8 frequently abused OTC medicines though legal are the most commonly abused aside from street drugs like marijuana. Although over-the-counter (OTC) medicines are treatments for common colds, coughs, pain, insomnia, or depression, some can become addictive and dangerous if the prescription dose is not followed. So in other to keep you and your family safe, read on to find 8 frequently abused OTC medicines. And what you can do about them.
These are sedatives to help with anxiety, sleep problems, and some seizures. But if you take more than prescribed, you can get addicted. In addition to barbiturate overdose potential, high doses can also affect your breathing, especially if you use them when you drink alcohol. So, if you can’t function without barbiturates, get help. Because going into withdrawal can be dangerous.
Benzodiazepines, often called “Benzos” are prescribed to treat anxiety and insomnia. These medicines are highly addictive and overuse can lead to dangerous conditions like low blood pressure, the liver and kidney damage. Similarly, you can accidentally overdose particularly when you combine Benzos with other depressants like opioids and alcohol. Safer examples of Benzos that can work well are Xanax, Klonopin, and Valium. At least they are safer than barbiturates. However, they also lead to physical dependence and addiction. Besides stopping these medications abruptly can be dangerous. Therefore if you feel dependent on these medications, talk to your doctor. Remember prescription drugs shouldn’t be shared, and only meant for the person with the prescription.

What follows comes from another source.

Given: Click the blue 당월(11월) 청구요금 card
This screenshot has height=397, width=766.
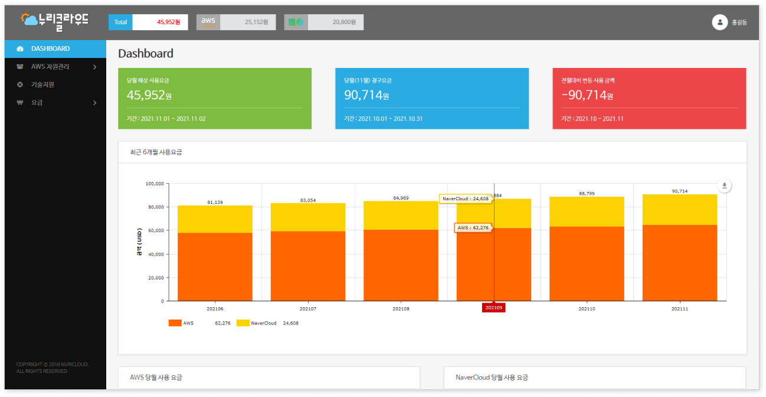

Sleeping pills are Sedative-Hypnotics often prescribed for insomnia. Unfortunately, many people become dependent on them and develop an addiction. Sleeping medicines like Ambien, Lunesta, and Sonata can help you get the sleep you need. But keep in mind that practicing sleep hygiene skills are the best way to deal with insomnia.
Codeine and Morphine
Some of the most commonly abused prescription medicines are painkillers, particularly opioids (the most addictive substance of them all). Your doctor will usually prescribe morphine for severe pain and codeine for milder pain or coughing. These painkillers dull your pain, but in large doses, they can also give you a euphoric high along with dangerous side effects. For instance, opioids can cause drowsiness and constipation, while high doses can cause dangerous breathing problems.
When prescribed, stimulants like amphetamines can help people with ADHD. However, some people use amphetamines to get high, to boost energy and alertness, or to keep their weight down. You can get addicted to stimulants. High doses can cause a dangerous rise in body temperature, irregular heartbeat, and even cardiac arrest. Nicknames for amphetamines include “bennies,” “black beauties,” and “speed.”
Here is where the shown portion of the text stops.